== STATED GOAL ==
Write out the passage of the forum thread below that begins with the words containing "First thing is" and ends with "fairly good resource.".

[Start of READING TEXT]

Funniest
DurbanDiMangus:
Sure let me just pull out a fucking 60 page report on it./
Come on dickhead. I thought this was forum to learn from others. Your part of the reason why we have the stigma of pretentious assholes.
I Got a dollar and a dream...
 

I'll assume you mean straight out of college-

AM/HF- Mostly math/physics/engineering kids for quant type roles. No business/finance kids front office.

IB- Any major

Base salaries will be similar for each (60-70k) with a variable bonus depending on how profitable the firm is/ deal flow on the sell side.

Hours in AM range from 45-60/wk whereas IB 50/60+

I would say the interview process for AM is MUCH more difficult as I was asked ACTUAL technical questions (probabilities etc, not fucking DCF). My IB interviews were mostly fit.

 
wadtk:
I'll assume you mean straight out of college-

AM/HF- Mostly math/physics/engineering kids for quant type roles. No business/finance kids front office.

IB- Any major

Base salaries will be similar for each (60-70k) with a variable bonus depending on how profitable the firm is/ deal flow on the sell side.

Hours in AM range from 45-60/wk whereas IB 50/60+

I would say the interview process for AM is MUCH more difficult as I was asked ACTUAL technical questions (probabilities etc, not fucking DCF). My IB interviews were mostly fit.

please never post again.

50/60 hours ib LOOLOLOLOLOLOLOLOLOLOL

your clueless stop spreading false information.

 

First thing is first, you gotta learn how to read the journal as the writers intend for it to be read. That way you'll get the most out of it. I remember having a convo with a lady in HR at Goldman, she said that a lot of kids don't know how to read the WSJ properly. Learn it, like it, love it: http://info.wsj.com/college/guidedtour/index.html

After you learn of to read it things will become much more clearer. For IB NYT Dealbook is a fairly good resource.

In terms of interviewing: IB looks like it would be harder, but in my experience analyst interviews in AM are tougher: Its much easier to run through DCF and statement analysis, than it is to put together an investment pitch, allocation and strategy. I think its also indicative of the type of work you do in both fields. IB is more relationship based, I mead you do some modeling but the higher up you go, the less you do. AM is more hands on, cause a PM is responsible for everything that happens in their fund.

[End of READING TEXT]
[Start of GIVEN INFORMATION]

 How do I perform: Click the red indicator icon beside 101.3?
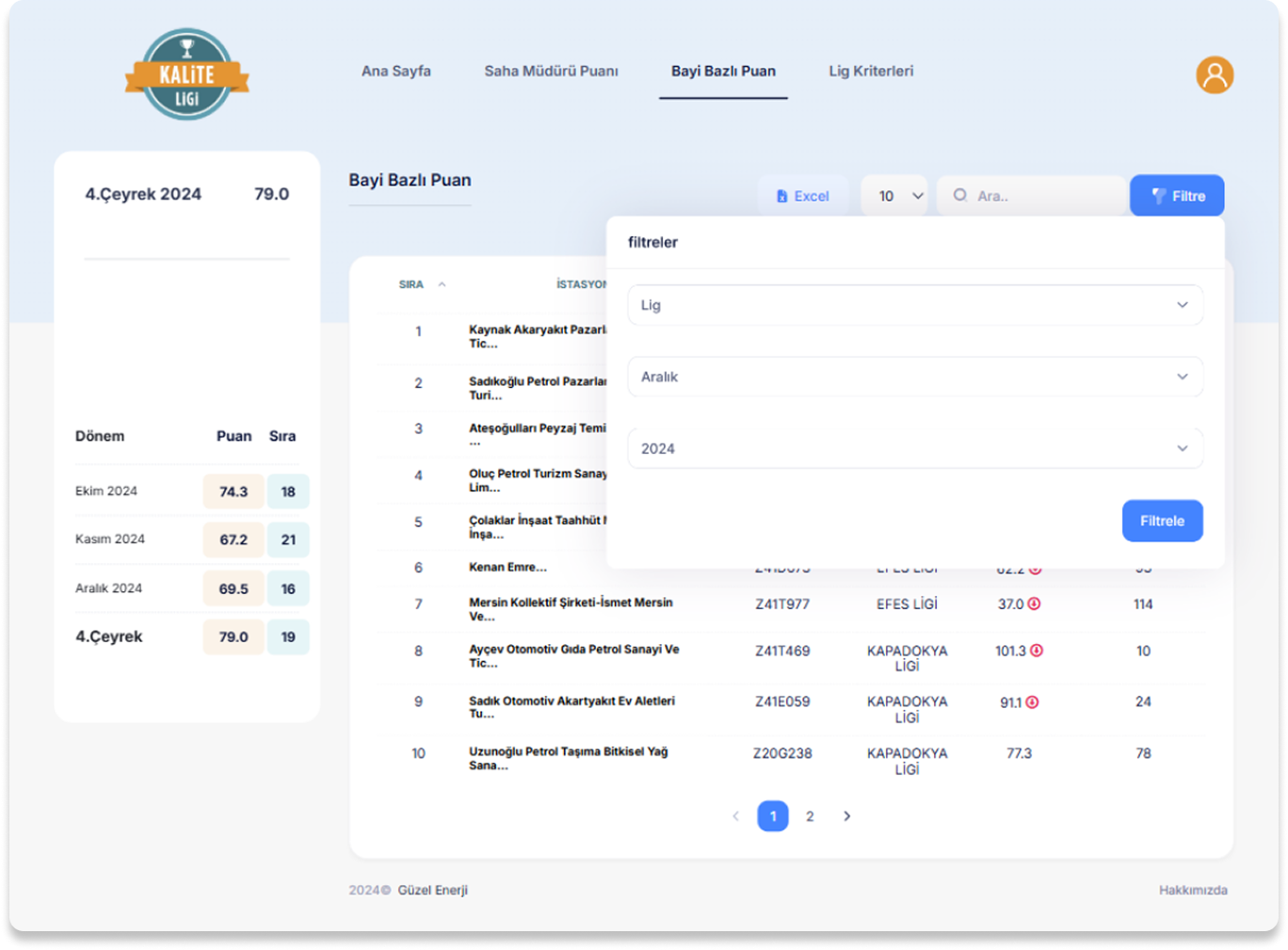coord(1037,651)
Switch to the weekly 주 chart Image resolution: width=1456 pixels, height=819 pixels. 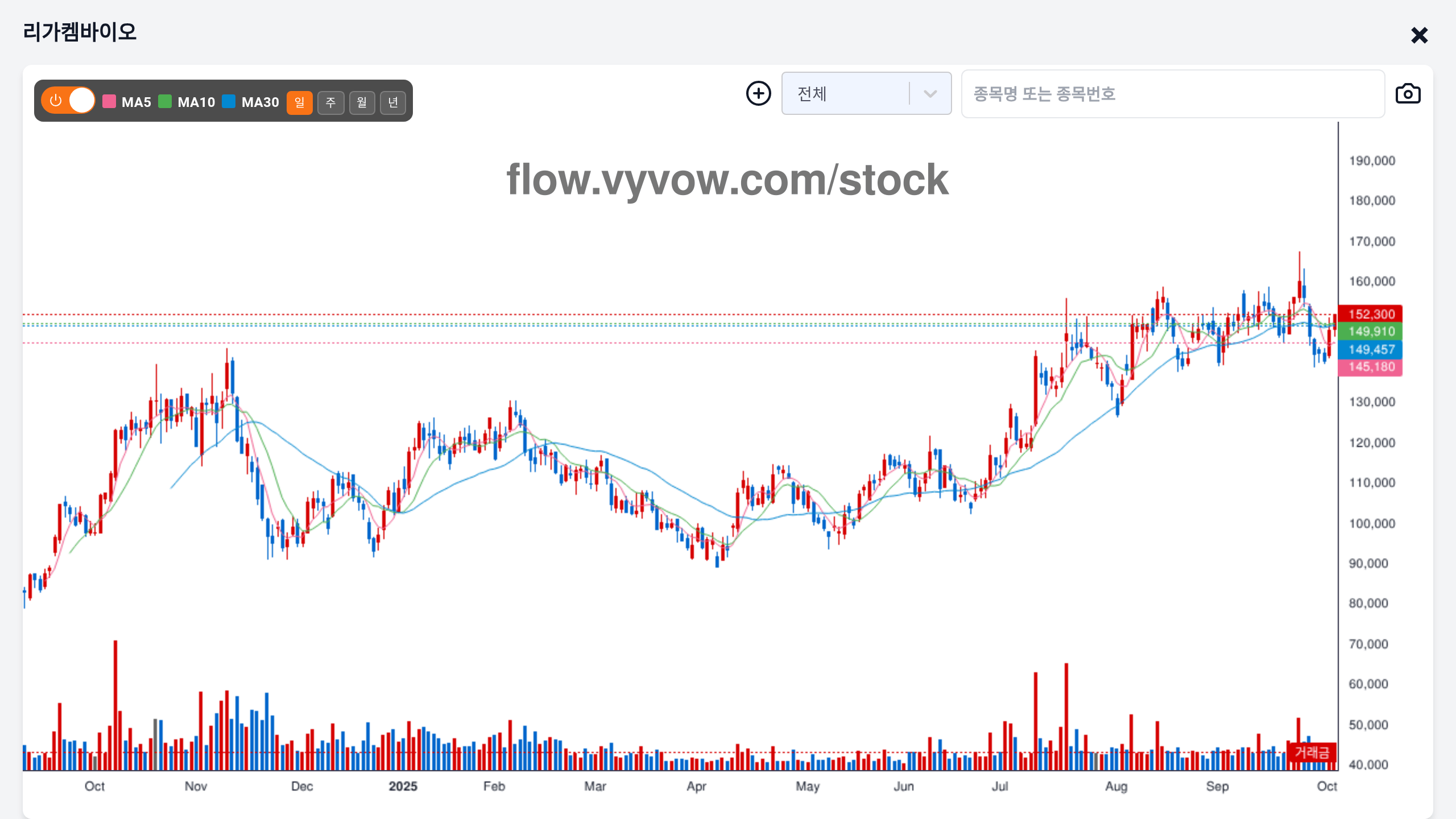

[End of GIVEN INFORMATION]

== EXERCISE RESULT ==
First thing is first, you gotta learn how to read the journal as the writers intend for it to be read. That way you'll get the most out of it. I remember having a convo with a lady in HR at Goldman, she said that a lot of kids don't know how to read the WSJ properly. Learn it, like it, love it: http://info.wsj.com/college/guidedtour/index.html

After you learn of to read it things will become much more clearer. For IB NYT Dealbook is a fairly good resource.